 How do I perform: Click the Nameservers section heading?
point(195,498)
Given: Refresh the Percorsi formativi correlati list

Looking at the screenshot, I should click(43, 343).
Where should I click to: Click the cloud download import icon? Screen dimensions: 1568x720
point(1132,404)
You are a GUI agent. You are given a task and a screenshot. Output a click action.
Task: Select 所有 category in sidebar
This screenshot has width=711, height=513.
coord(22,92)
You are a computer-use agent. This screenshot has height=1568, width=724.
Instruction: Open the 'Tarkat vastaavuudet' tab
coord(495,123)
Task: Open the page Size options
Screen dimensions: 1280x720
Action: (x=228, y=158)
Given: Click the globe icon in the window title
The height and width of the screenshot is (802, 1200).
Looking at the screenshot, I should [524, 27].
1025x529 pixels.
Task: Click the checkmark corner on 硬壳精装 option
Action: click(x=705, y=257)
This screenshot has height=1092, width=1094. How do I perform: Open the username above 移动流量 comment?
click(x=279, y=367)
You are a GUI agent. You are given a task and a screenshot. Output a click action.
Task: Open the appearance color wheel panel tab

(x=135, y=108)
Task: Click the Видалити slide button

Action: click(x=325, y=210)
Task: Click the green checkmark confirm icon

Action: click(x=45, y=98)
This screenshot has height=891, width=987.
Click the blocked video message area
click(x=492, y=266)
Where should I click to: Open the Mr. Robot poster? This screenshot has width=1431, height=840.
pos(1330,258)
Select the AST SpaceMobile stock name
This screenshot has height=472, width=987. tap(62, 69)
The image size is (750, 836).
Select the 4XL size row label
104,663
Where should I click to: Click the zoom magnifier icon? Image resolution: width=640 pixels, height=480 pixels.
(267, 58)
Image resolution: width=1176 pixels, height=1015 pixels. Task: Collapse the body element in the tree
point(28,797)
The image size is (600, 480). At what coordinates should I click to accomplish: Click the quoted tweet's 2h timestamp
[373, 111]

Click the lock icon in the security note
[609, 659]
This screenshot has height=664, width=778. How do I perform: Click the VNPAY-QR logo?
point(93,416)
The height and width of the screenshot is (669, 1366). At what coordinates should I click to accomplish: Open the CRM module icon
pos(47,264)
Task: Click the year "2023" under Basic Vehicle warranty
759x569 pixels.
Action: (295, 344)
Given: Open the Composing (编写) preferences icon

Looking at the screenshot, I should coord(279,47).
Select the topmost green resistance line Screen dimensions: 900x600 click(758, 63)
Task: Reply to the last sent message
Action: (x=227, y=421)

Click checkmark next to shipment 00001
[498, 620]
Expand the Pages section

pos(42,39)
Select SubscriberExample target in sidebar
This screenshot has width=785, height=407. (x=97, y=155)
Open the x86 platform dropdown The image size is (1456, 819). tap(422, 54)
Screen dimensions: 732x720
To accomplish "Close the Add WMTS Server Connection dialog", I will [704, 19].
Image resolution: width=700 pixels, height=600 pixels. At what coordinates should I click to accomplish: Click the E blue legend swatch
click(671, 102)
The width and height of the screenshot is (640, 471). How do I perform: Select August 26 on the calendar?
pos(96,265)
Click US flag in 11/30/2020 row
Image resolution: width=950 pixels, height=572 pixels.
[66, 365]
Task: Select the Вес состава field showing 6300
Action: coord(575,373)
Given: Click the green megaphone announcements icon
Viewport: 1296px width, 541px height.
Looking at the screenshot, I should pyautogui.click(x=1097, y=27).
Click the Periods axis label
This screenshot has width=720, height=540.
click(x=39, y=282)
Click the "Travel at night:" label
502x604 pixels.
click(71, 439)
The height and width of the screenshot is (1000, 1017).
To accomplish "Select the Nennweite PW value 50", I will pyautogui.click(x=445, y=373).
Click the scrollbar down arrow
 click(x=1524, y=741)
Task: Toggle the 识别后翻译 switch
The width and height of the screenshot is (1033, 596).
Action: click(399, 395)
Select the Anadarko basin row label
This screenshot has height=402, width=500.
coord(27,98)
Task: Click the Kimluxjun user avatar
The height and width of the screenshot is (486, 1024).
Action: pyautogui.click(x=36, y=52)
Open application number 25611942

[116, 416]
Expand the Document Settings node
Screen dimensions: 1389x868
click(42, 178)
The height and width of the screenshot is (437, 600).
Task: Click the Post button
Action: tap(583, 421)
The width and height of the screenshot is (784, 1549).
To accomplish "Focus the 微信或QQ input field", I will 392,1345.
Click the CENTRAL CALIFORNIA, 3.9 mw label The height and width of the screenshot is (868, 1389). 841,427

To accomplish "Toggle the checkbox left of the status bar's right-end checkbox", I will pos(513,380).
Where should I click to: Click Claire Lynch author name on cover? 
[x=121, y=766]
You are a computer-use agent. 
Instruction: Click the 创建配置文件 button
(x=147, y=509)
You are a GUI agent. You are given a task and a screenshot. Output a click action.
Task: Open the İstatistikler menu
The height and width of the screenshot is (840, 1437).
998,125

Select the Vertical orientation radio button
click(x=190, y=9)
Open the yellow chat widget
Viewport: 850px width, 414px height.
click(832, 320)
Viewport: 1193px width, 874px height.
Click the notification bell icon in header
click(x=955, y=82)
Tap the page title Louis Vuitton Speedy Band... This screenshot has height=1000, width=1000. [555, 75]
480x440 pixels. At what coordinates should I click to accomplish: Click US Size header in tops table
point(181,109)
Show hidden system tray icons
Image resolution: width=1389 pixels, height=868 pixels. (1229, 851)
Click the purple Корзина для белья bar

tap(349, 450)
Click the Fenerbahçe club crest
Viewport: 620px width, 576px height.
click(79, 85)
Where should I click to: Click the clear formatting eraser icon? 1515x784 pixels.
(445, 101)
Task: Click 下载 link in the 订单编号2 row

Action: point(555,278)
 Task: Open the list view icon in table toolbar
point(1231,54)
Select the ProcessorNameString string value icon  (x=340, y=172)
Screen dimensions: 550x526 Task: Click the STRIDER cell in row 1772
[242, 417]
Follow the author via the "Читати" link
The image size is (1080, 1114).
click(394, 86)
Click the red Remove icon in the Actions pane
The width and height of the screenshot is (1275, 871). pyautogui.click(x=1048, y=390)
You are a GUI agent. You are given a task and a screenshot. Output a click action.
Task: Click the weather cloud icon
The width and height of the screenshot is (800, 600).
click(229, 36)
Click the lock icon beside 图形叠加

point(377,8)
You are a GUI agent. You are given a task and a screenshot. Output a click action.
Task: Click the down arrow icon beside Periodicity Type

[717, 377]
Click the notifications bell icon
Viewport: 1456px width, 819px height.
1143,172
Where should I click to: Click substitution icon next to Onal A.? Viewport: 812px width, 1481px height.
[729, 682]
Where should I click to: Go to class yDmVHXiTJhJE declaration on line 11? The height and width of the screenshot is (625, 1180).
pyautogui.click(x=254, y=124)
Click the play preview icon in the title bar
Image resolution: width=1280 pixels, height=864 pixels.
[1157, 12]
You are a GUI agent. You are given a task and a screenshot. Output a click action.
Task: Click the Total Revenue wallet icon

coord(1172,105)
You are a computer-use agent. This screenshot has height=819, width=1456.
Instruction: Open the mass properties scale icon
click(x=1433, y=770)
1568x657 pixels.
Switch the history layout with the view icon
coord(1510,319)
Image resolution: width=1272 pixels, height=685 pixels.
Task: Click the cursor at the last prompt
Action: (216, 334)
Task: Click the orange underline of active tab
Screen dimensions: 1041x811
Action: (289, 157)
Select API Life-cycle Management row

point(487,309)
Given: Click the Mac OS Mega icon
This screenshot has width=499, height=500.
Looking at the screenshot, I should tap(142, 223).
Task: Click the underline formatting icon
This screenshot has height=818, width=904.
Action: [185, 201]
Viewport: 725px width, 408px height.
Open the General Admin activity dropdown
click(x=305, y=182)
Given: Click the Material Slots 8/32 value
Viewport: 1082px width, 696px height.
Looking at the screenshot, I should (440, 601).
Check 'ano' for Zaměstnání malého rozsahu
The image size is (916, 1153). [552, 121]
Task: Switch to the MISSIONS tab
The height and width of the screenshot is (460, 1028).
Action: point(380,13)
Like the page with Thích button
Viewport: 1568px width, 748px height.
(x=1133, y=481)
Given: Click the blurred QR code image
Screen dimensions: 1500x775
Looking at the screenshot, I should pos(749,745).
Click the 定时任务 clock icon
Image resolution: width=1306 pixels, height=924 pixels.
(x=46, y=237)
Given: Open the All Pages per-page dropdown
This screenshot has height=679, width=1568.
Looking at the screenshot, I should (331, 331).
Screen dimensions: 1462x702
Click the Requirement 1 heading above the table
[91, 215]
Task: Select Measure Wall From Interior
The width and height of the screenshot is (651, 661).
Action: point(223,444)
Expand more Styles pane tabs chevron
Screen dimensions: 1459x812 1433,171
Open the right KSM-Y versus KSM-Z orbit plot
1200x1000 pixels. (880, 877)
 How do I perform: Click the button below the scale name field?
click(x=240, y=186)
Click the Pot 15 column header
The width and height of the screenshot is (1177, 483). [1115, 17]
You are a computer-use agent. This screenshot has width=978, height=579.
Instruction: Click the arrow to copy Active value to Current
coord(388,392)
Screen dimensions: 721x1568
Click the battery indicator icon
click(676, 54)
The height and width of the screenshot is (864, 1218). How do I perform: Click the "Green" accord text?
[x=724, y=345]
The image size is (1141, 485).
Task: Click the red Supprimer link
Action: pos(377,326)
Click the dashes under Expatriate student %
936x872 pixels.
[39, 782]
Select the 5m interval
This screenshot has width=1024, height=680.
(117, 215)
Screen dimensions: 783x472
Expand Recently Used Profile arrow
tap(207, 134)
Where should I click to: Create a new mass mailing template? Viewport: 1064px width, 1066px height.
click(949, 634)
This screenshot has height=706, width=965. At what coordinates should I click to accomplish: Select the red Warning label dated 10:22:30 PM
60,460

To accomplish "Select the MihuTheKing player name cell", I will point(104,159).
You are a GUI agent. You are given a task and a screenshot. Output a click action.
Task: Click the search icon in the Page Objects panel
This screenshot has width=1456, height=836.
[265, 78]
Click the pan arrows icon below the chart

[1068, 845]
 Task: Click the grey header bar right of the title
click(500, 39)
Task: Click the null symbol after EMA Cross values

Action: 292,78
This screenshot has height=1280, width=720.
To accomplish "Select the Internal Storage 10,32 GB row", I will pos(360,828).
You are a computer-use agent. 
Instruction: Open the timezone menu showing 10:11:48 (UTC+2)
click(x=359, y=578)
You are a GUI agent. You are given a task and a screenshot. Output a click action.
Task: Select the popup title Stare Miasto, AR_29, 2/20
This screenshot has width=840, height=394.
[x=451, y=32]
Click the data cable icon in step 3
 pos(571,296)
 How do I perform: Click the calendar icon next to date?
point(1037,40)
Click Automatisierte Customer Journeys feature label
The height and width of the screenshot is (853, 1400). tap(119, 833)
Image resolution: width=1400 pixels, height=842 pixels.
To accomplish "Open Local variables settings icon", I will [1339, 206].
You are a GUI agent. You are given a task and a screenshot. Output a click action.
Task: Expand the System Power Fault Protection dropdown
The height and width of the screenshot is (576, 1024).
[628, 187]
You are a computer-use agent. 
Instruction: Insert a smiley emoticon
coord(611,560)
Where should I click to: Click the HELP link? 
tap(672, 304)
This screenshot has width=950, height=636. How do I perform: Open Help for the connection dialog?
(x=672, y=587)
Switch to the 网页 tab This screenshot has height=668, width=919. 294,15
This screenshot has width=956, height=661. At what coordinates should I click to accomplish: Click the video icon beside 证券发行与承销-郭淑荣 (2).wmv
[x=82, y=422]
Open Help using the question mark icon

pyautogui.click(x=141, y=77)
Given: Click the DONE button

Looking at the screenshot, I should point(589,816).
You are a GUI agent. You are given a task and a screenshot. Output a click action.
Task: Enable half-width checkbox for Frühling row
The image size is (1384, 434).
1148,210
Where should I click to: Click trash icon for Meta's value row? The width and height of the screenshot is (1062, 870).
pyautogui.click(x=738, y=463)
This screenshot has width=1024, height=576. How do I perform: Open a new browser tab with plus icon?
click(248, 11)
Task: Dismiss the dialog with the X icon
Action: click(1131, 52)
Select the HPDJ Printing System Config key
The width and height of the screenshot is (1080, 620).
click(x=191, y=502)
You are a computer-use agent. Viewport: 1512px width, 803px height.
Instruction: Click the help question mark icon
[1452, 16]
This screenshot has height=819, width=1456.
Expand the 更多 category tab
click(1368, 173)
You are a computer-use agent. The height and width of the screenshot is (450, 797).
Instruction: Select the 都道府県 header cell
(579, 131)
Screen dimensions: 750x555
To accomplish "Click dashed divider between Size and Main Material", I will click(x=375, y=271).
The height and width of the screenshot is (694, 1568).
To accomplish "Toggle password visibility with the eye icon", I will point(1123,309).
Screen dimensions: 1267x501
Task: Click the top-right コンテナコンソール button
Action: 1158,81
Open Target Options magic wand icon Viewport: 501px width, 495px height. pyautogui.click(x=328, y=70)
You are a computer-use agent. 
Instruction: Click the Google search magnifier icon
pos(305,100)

• [What to do]: Rewrite the records from the line containing "Expand the Document Settings node" through the line containing "(x=147, y=509)", changing "Instruction" to "Command" and leaving everything else as it is.

• [Expected answer]:
Expand the Document Settings node
Screen dimensions: 1389x868
click(42, 178)
The height and width of the screenshot is (437, 600).
Task: Click the Post button
Action: tap(583, 421)
The width and height of the screenshot is (784, 1549).
To accomplish "Focus the 微信或QQ input field", I will 392,1345.
Click the CENTRAL CALIFORNIA, 3.9 mw label The height and width of the screenshot is (868, 1389). 841,427

To accomplish "Toggle the checkbox left of the status bar's right-end checkbox", I will pos(513,380).
Where should I click to: Click Claire Lynch author name on cover? 
[x=121, y=766]
You are a computer-use agent. 
Command: Click the 创建配置文件 button
(x=147, y=509)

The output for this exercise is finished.